*** Opening Data records ***

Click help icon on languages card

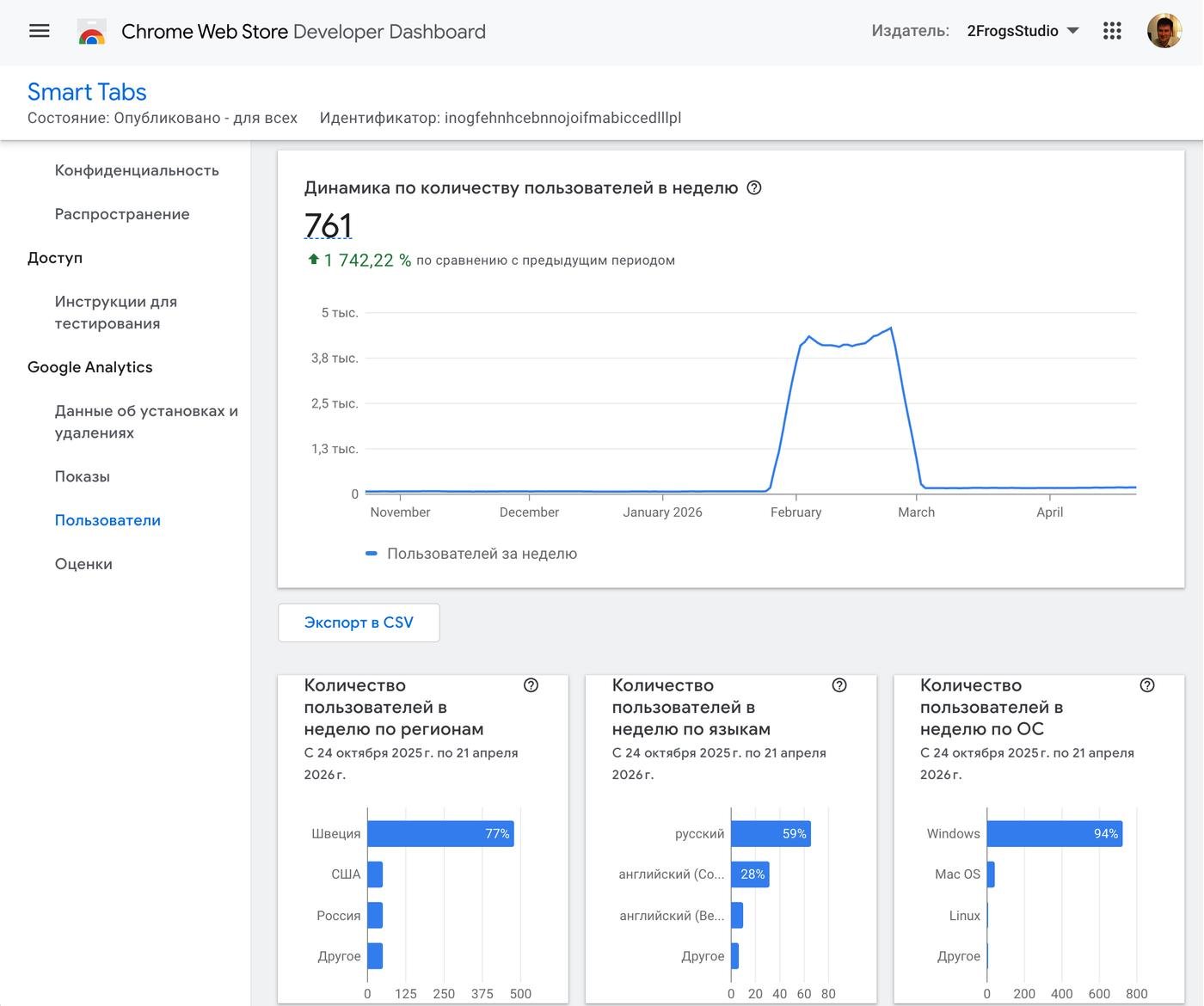click(x=839, y=685)
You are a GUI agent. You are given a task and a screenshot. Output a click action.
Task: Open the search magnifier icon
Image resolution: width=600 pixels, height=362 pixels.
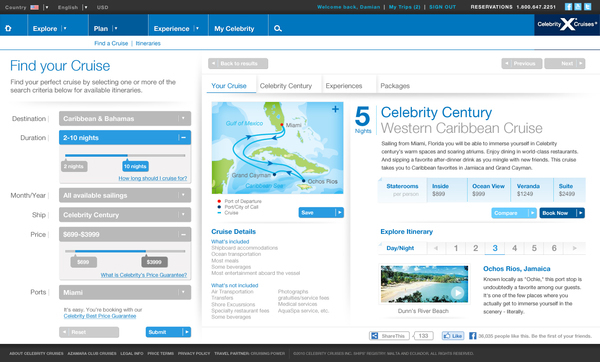[x=278, y=28]
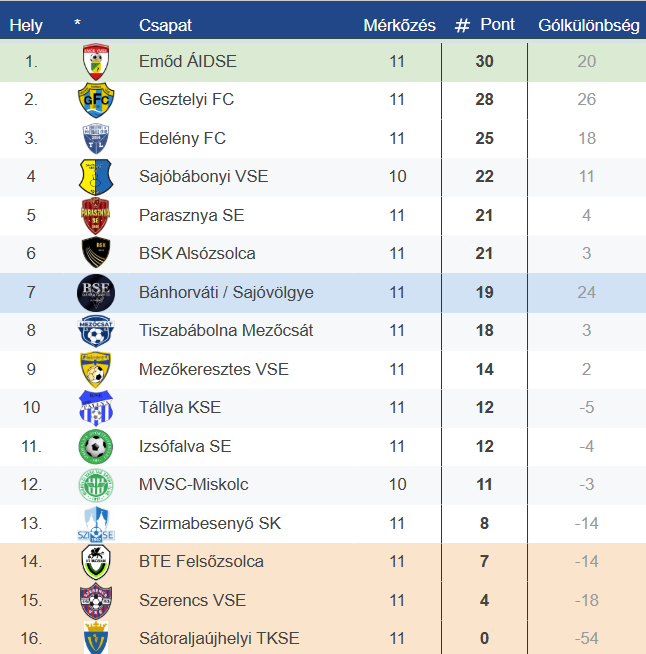Click the Bánhorváti / Sajóvölgye round BSE logo
The height and width of the screenshot is (654, 646).
[x=96, y=292]
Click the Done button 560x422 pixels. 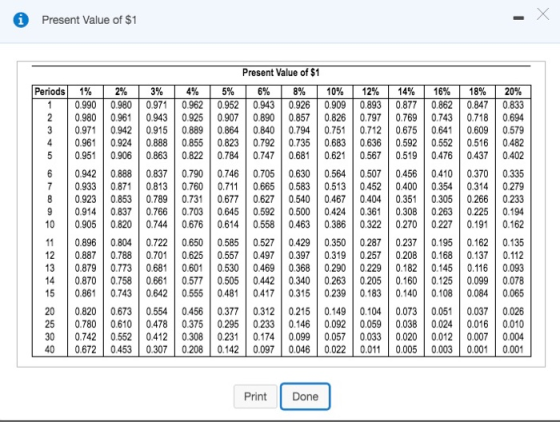coord(305,396)
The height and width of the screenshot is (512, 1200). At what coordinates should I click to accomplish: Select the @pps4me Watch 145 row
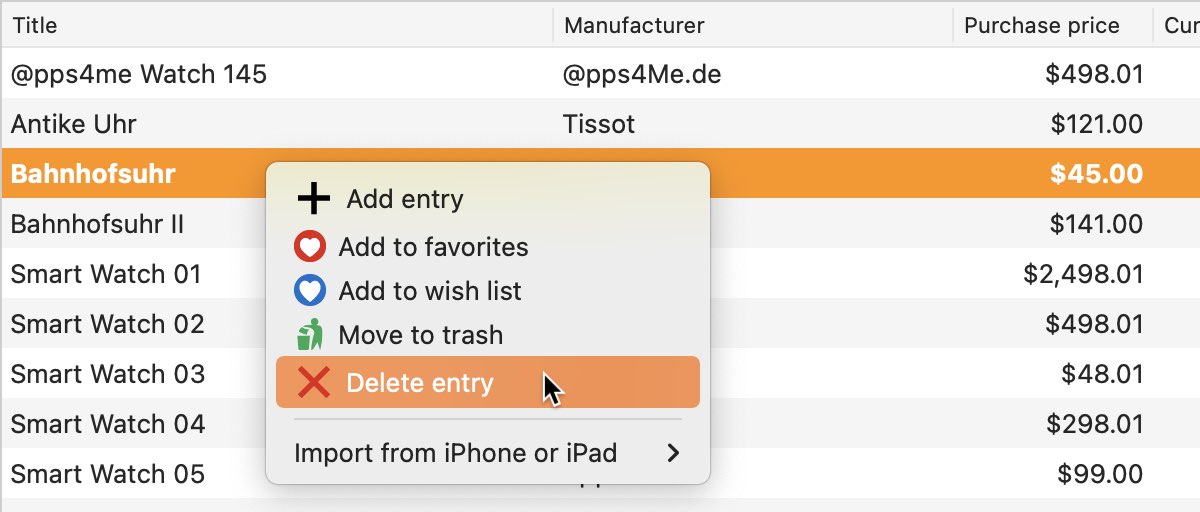click(x=600, y=74)

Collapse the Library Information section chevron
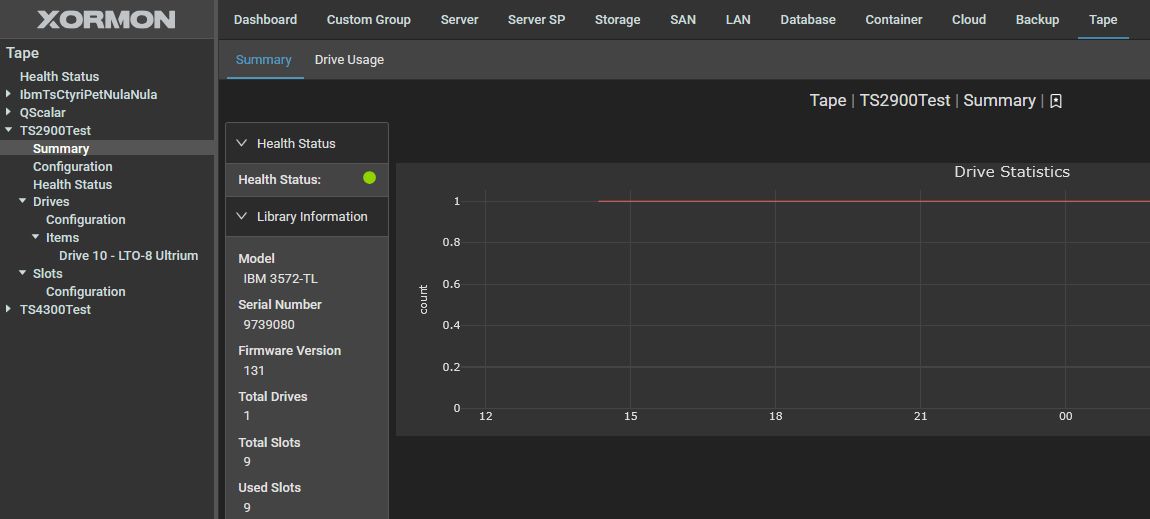[242, 216]
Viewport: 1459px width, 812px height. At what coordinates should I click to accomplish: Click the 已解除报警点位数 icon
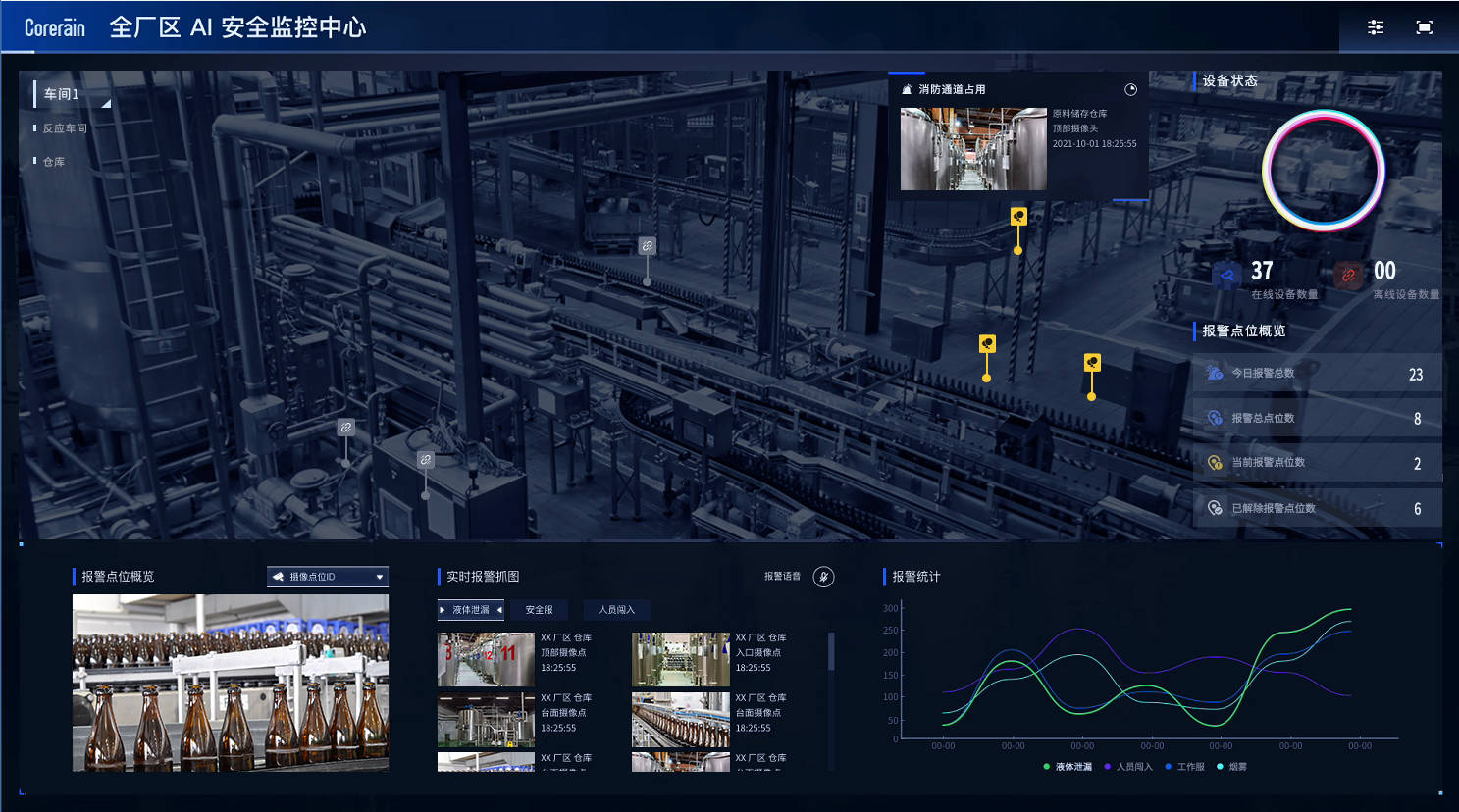[x=1215, y=508]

*** Closing Data records ***

*Task details*
All that is required is the lines from the line containing "Collapse the Library" through the end of the records above, copied exactly, and none of the pictures.

*Output for this task*
Collapse the Library Information section chevron
[242, 216]
Viewport: 1459px width, 812px height. At what coordinates should I click to accomplish: Click the 已解除报警点位数 icon
[x=1215, y=508]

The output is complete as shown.